Russian Court trims Khodorkovsky’s Jail Term to 2016

25.05.2011
    A Moscow appeals court upheld the second conviction of oil magnate Mikhail Khodorkovsky, but it also reduced his 14-year prison sentence by one year.
    Yesterday’s decision means that Khodorkovsky, 47, once Russia’s richest man, will remain in prison until 2016. He was convicted in December of stealing tens of billions of dollars’ worth of oil from his own company and laundering the proceeds, a politically tainted ruling that drew strong international condemnation.

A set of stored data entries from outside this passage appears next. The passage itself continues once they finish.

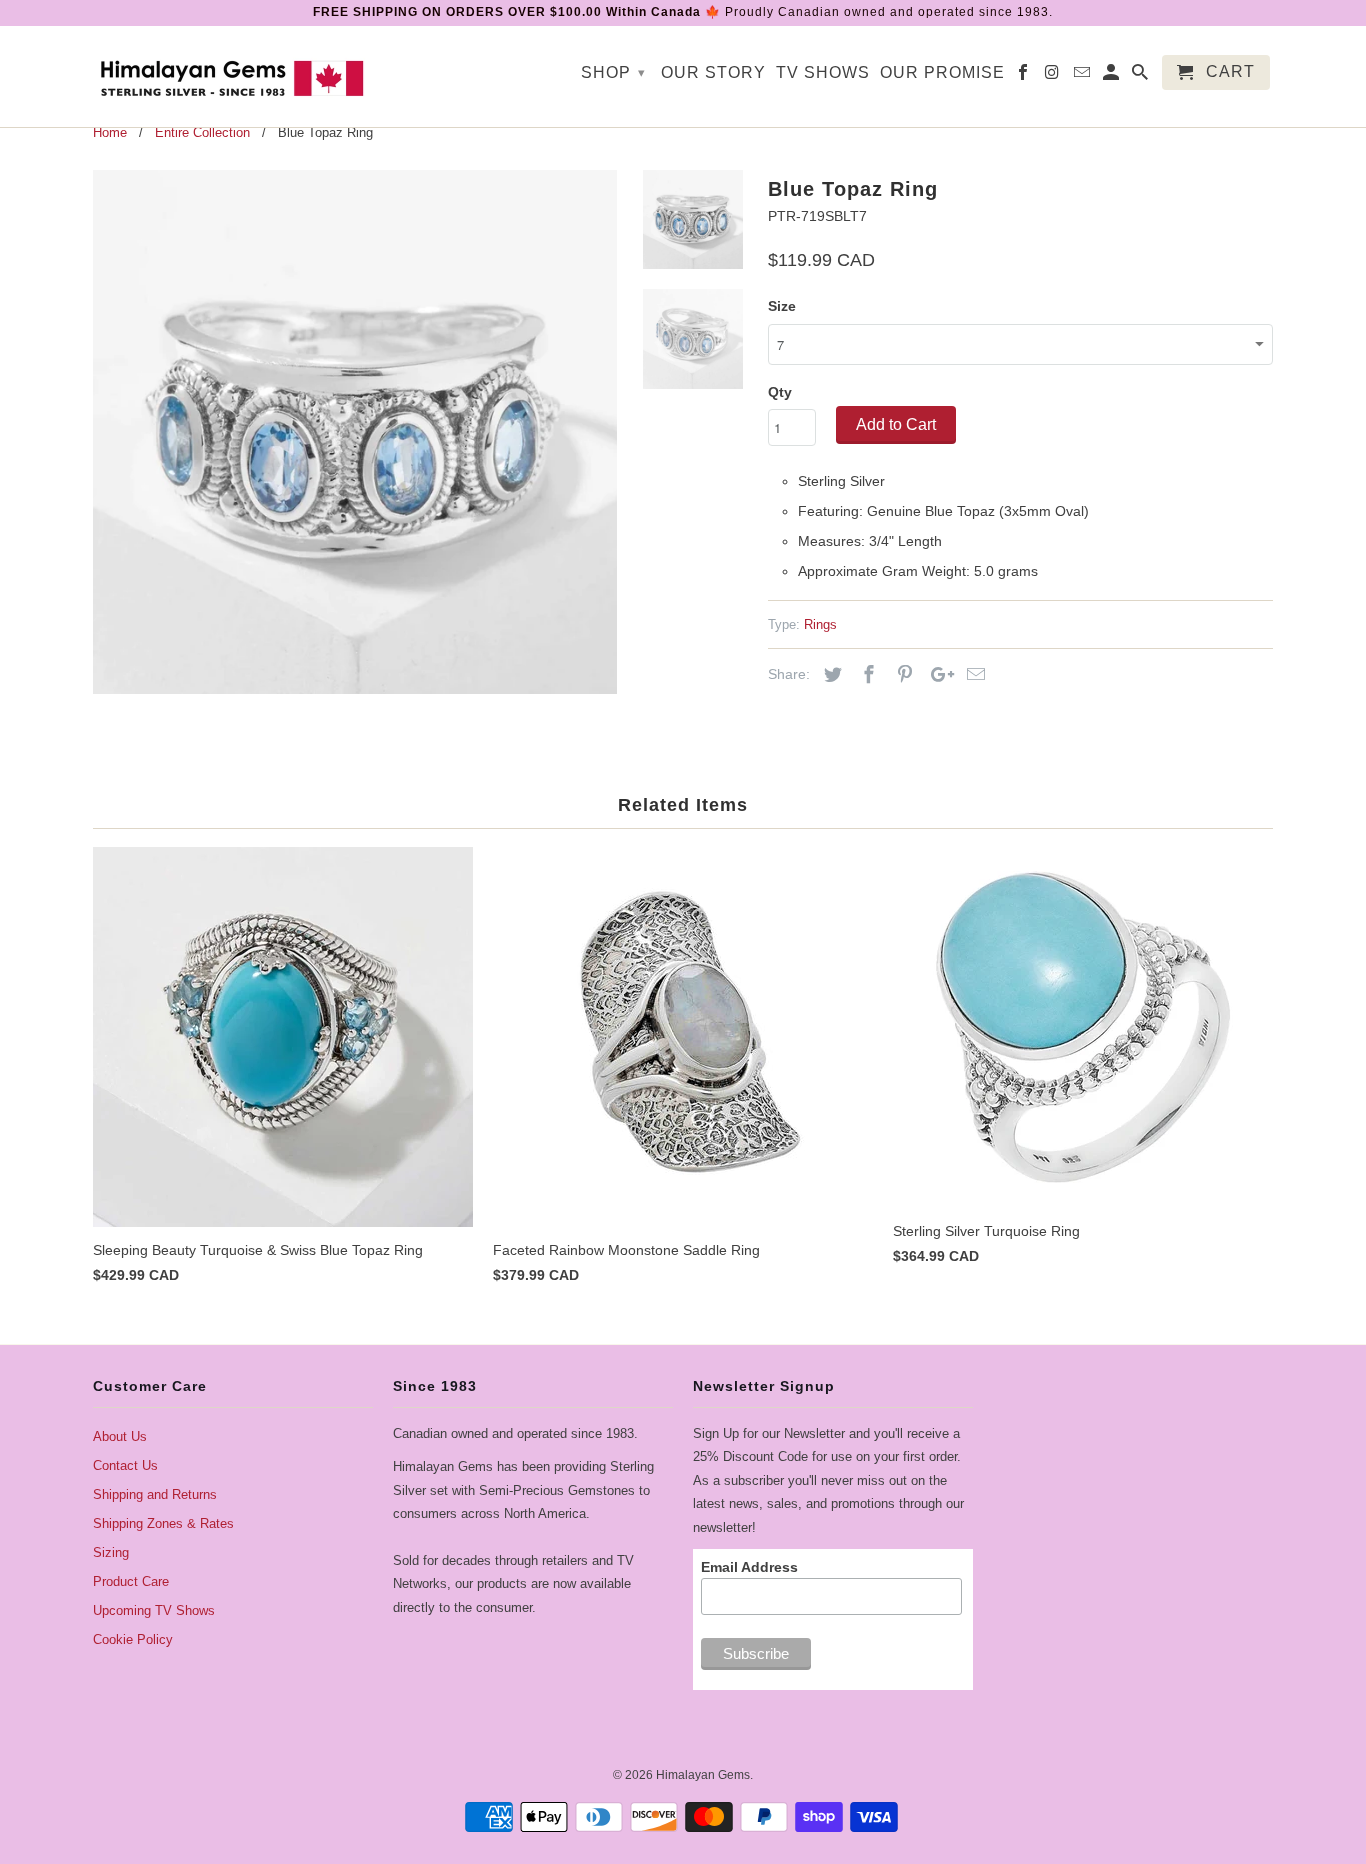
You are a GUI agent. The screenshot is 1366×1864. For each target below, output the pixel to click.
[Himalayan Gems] (233, 76)
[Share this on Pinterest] (902, 675)
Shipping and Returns (155, 1494)
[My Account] (1112, 76)
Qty (780, 392)
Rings (820, 624)
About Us (120, 1436)
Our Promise (942, 72)
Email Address (749, 1567)
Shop (613, 72)
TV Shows (823, 72)
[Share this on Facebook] (866, 675)
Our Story (713, 72)
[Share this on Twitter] (830, 675)
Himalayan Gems (703, 1775)
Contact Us (125, 1465)
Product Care (131, 1581)
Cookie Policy (133, 1639)
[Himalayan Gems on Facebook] (1024, 76)
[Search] (1141, 76)
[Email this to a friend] (973, 675)
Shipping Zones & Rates (163, 1523)
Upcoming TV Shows (154, 1610)
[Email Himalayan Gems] (1083, 76)
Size (782, 306)
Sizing (111, 1552)
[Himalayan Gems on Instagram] (1053, 76)
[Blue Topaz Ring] (355, 432)
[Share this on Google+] (937, 675)
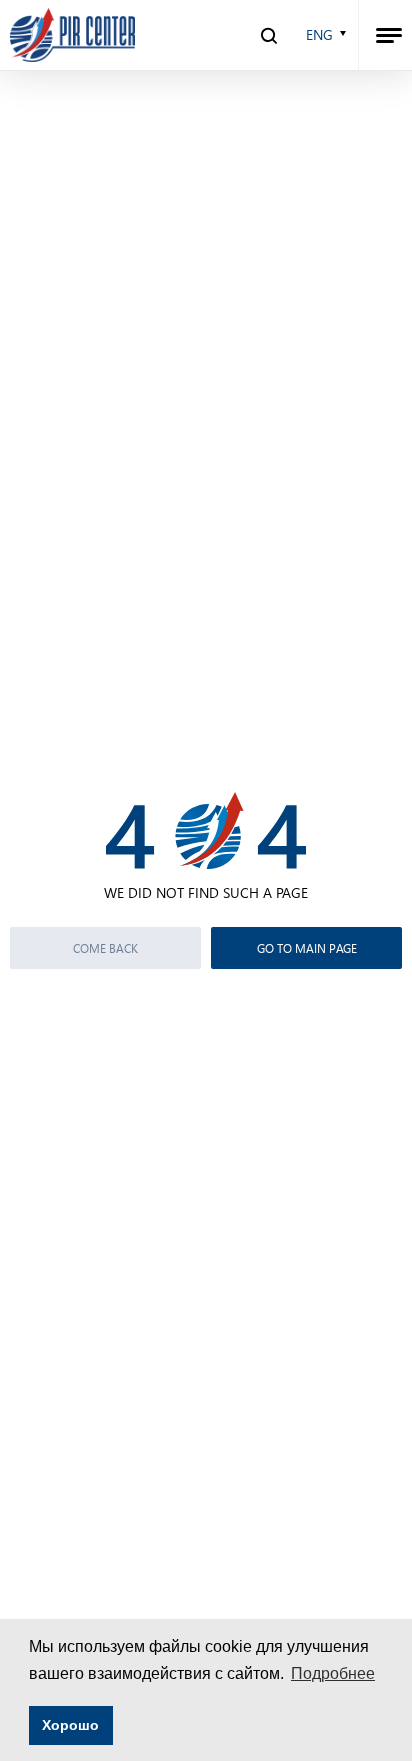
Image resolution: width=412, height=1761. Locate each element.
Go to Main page (307, 948)
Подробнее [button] (333, 1673)
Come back (105, 948)
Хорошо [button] (70, 1725)
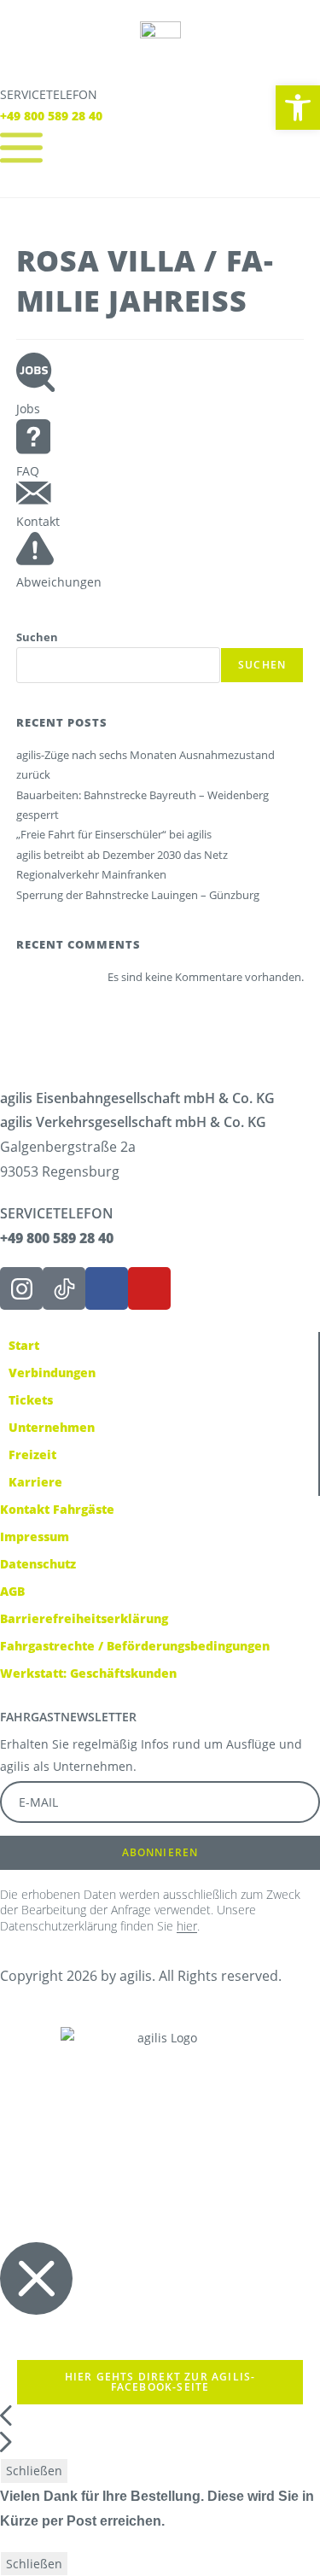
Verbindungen (52, 1372)
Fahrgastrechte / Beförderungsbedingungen (135, 1646)
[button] (298, 107)
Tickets (31, 1400)
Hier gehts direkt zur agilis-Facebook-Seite (160, 2381)
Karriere (35, 1482)
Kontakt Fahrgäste (57, 1509)
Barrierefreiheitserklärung (84, 1618)
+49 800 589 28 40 (51, 116)
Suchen (37, 637)
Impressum (34, 1536)
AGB (12, 1591)
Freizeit (32, 1454)
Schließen (34, 2470)
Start (24, 1345)
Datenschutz (38, 1564)
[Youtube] (149, 1288)
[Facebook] (106, 1288)
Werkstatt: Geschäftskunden (88, 1673)
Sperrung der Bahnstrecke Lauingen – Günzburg (137, 894)
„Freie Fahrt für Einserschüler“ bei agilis (114, 834)
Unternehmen (52, 1427)
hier (187, 1926)
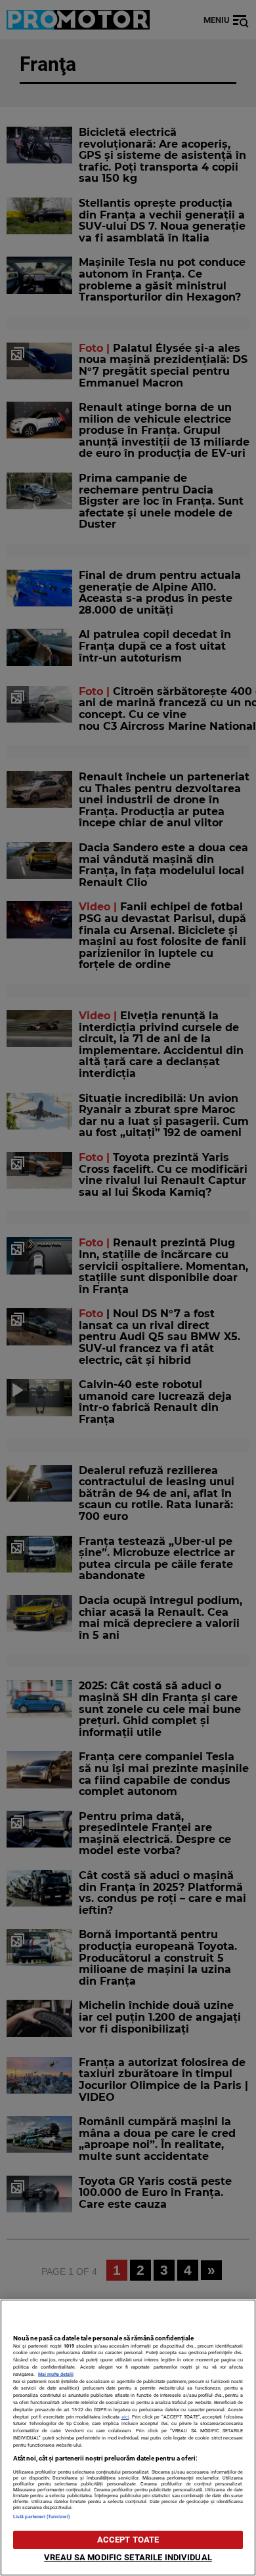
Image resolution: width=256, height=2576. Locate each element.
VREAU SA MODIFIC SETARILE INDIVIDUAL (128, 2557)
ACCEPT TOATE (128, 2539)
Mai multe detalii (56, 2374)
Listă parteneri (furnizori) (41, 2517)
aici (125, 2417)
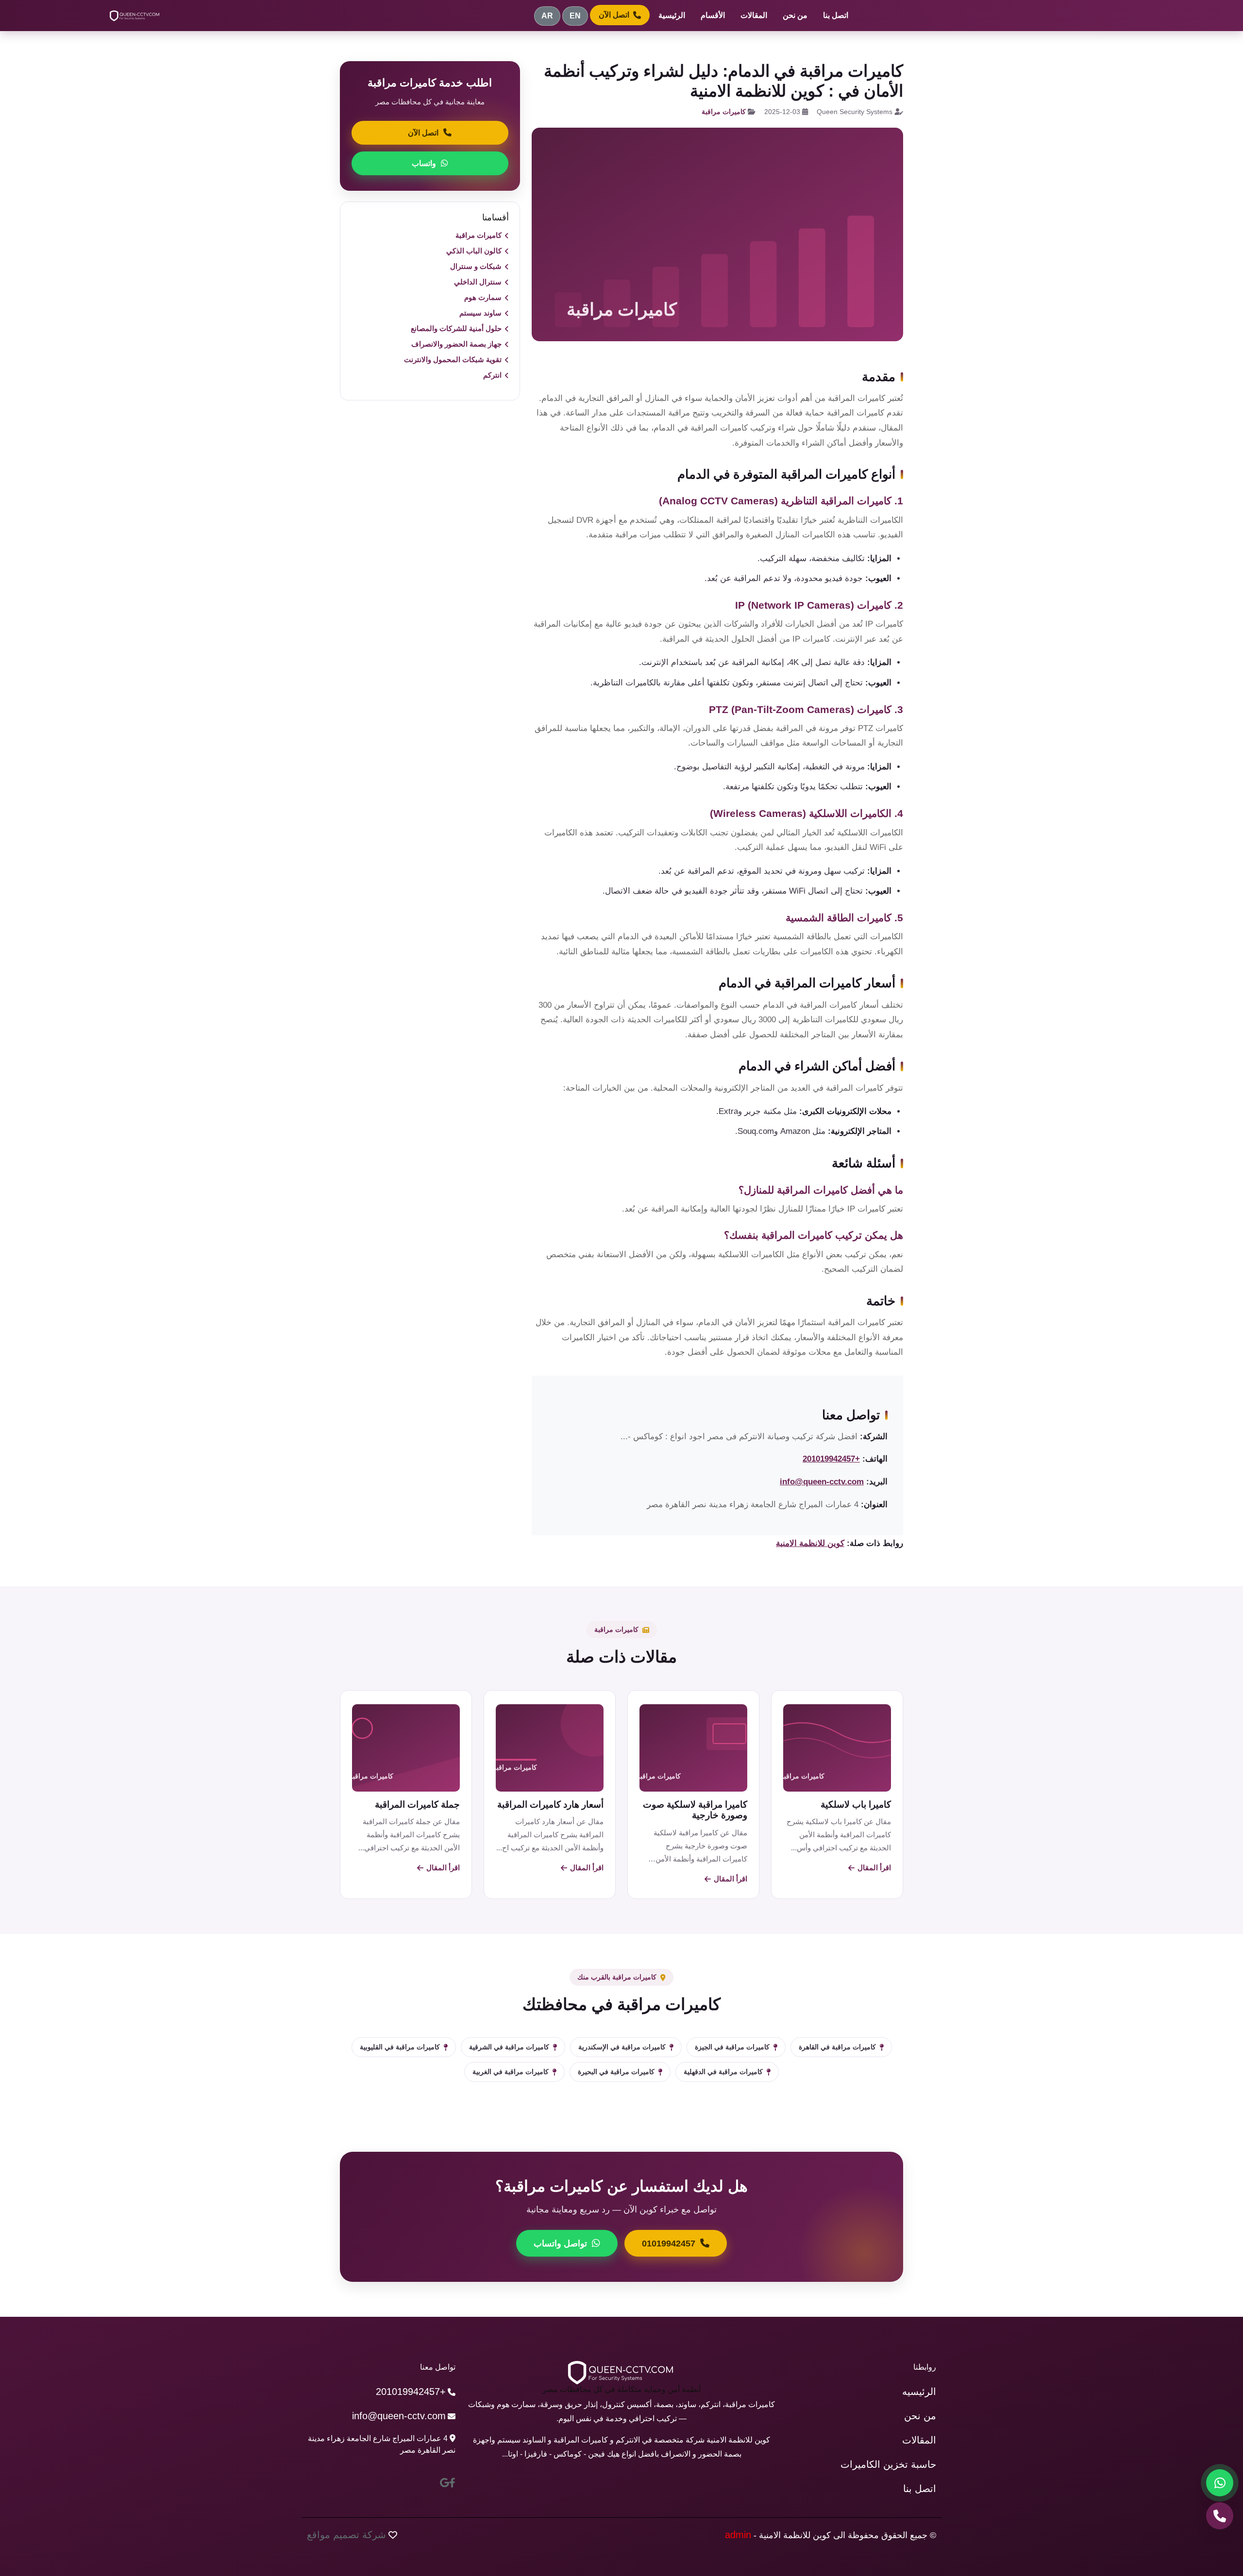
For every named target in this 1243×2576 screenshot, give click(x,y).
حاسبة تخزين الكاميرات (888, 2464)
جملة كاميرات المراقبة (417, 1804)
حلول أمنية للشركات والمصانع (456, 328)
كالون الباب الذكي (474, 251)
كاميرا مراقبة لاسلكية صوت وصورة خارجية (695, 1810)
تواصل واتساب (560, 2243)
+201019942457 (831, 1458)
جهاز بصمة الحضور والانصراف (456, 344)
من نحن (795, 15)
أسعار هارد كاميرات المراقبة (550, 1804)
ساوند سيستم (480, 313)
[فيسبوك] (452, 2482)
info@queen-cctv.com (822, 1481)
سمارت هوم (483, 297)
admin (738, 2534)
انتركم (492, 375)
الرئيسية (671, 15)
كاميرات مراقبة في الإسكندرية (622, 2047)
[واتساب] (1219, 2482)
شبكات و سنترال (476, 266)
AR (547, 16)
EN (575, 16)
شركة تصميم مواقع (346, 2534)
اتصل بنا (835, 15)
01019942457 (668, 2243)
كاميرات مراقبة (724, 112)
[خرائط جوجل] (444, 2482)
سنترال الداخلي (478, 282)
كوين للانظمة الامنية (810, 1543)
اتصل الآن (614, 15)
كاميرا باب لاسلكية (856, 1804)
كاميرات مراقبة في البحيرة (616, 2072)
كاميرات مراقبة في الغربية (510, 2072)
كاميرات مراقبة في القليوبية (400, 2047)
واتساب (424, 163)
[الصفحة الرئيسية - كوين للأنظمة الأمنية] (135, 15)
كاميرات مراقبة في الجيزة (732, 2047)
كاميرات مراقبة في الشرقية (509, 2047)
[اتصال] (1219, 2515)
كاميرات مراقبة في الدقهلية (723, 2072)
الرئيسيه (919, 2391)
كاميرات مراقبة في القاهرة (837, 2047)
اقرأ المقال (874, 1867)
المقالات (753, 15)
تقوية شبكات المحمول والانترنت (453, 359)
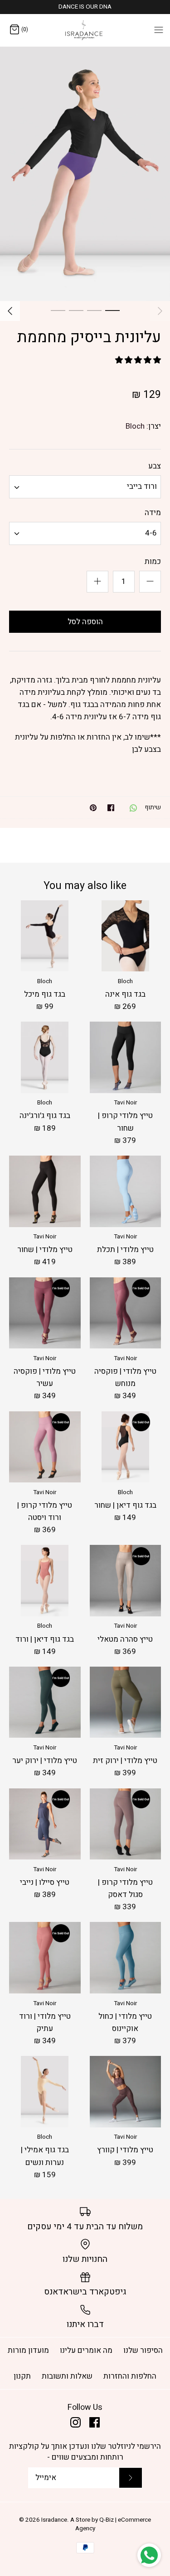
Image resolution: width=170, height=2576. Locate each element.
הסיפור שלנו (143, 2350)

    Khodorkovsky was seen as a political threat to Vladimir Putin, who was president in 2003 when Khodorkovsky was arrested and who remains Russia’s most powerful leader now that he is prime minister.
    During the one-day appeal hearing at Moscow City Court, Khodorkovsky poured scorn on the judges who had written the verdict, a lengthy summary of the trial that spelled out his guilt.
    “From which dusty basement did they dig out the venomous Stalinist spider who wrote that gibberish?’’ Khodorkovsky asked, visibly agitated as he paced around the glass-and-steel defendant’s cage.
    In wrapping up the defense’s case yesterday, lawyer Yuri Shmidt pointed to numerous contradictions in the verdict, saying they showed that the judge who presided over the 18-month trial could not have written the ruling on his own.
    Khodorkovsky’s also aimed barbs at President Dmitry Medvedev, who succeeded Putin in 2008 on promises to strengthen the rule of law as part of an effort to modernize Russia’s economy, according to the Associated Press.